I've gotten tremendous pushback from thousands of people over the past decade on these ideas. But I’ve also had thousands of people reach out to me to say that these ideas have been incredibly helpful to them.

Some of the best ideas come from contrarians.

Here are some things I’ve challenged in the past ten years.

"Everybody knows that marketing is about promoting your product."

Everybody is wrong. When you adhere to the famous "four Ps of marketing" and talk up your product (the first P) you end up with egotistical nonsense. Nobody cares about your products. They care about themselves and solving their problems. Marketing is about understanding your buyer personas and creating information that they want to consume.

"Everybody knows that PR is about pitching the media."

Everybody is wrong. These days, journalists don't passively wait to see what brilliant PR pitches are sitting in their email in-box. In fact, they increasingly see email pitches as spam. However journalists are looking for story ideas all the time by searching Google, reading blogs, and following Twitter. Are they finding you?

"Everybody knows that the press release is dead."

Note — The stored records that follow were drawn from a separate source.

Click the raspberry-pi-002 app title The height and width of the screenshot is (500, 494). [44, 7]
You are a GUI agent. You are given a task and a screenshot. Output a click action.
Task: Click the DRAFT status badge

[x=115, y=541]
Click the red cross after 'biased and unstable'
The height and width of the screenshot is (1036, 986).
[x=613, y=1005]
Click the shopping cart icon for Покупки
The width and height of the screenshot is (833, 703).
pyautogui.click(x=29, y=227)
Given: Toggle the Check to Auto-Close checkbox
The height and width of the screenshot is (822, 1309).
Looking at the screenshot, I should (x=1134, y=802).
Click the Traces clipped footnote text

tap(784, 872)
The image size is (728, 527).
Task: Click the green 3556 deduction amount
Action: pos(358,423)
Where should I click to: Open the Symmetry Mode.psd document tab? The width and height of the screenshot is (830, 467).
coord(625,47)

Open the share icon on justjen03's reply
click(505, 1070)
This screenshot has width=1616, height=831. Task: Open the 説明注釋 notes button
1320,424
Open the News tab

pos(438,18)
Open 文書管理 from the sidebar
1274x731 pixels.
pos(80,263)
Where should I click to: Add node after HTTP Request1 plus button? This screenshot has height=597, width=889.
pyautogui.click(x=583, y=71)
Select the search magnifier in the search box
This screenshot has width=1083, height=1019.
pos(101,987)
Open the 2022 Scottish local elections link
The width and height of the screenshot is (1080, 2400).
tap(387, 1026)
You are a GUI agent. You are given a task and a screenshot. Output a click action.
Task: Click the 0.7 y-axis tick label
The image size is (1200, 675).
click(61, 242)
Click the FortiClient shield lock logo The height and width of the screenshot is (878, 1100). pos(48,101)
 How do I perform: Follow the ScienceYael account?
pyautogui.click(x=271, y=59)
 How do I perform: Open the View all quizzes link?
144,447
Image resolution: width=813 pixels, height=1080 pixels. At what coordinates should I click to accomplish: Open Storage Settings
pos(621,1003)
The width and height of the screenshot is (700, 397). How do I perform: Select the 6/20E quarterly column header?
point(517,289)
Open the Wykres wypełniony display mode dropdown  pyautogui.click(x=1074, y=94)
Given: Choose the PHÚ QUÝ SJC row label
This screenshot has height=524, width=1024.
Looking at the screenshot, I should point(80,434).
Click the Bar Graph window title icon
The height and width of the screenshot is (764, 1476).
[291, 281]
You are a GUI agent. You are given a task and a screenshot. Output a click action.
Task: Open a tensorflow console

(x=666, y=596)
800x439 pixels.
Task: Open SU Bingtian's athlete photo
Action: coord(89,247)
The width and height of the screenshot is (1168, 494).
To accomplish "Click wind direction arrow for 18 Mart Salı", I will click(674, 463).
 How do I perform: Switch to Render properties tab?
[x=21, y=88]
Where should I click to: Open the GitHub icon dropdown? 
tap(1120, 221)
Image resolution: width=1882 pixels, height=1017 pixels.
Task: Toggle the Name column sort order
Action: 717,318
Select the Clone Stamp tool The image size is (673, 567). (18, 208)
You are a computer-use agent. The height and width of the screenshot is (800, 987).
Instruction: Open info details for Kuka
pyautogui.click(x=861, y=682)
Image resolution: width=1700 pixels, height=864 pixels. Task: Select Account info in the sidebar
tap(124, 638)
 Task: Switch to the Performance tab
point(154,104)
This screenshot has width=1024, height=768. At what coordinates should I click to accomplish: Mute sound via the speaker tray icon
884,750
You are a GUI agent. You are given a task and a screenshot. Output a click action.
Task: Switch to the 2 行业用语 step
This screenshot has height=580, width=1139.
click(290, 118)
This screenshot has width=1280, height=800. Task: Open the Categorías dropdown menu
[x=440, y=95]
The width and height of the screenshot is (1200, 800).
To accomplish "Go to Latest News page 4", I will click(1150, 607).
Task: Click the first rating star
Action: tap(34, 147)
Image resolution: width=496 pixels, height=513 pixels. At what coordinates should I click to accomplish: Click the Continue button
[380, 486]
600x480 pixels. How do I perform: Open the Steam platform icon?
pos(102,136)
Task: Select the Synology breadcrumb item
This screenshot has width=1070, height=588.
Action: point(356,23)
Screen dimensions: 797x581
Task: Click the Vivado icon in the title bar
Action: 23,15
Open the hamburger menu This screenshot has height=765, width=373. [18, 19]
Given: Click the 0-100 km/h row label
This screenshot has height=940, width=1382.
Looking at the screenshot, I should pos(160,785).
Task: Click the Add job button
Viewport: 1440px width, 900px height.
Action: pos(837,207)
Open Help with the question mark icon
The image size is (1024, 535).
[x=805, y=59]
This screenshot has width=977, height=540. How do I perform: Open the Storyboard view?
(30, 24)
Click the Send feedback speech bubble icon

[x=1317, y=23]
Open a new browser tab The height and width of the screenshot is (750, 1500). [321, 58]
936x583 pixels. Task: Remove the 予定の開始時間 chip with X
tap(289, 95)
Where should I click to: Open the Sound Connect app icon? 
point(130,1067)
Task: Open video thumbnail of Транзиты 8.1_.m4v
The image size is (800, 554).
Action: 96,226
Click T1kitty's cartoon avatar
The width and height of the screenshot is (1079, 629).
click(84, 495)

Everybody is wrong. The press release is an effective media to reach buyers directly. When you craft a release from your buyers’ perspective and send it through one of the press release distribution services, your news hits people’s Google Alerts, is indexed by the news search engines, and is syndicated to hundreds of news portals, vertical market sites, and via RSS feeds.

"Everybody knows that newspapers are dying."

Everybody is wrong. When television came around, people predicted the death of radio. Radio didn’t go away, but the ways people consumed radio content changed because people didn’t sit around watching the radio in their living rooms anymore. The Web will not kill newspapers. But individual newspapers like my hometown paper The Boston Globe have to change and adapt to survive.

"Everybody knows that working for a big company means you have job security."

Everybody is wrong. Just ask people who worked for Bear Stearns or Enron or Worldcom or Lehman Brothers about job security. You make your own security by being excellent at what you do. I was fired three times. Now, by working for themselves, millions of people have the greatest job security there is.

Here's a new one I am hearing more and more.

"Everybody knows that social media changes everything."

Everybody is wrong. Yes, social media is changing the ways that companies are communicating on the web. But that doesn’t mean that offline marketing and communications is changing. You still need to meet with customers. Sometimes attending or exhibiting at a trade show is a good idea. TV and magazine advertising can still be effective. And getting your company into the Wall Street Journal or seen on Oprah (or your trade publication) has tremendous value.

What conventional wisdom that “everybody knows” can you challenge?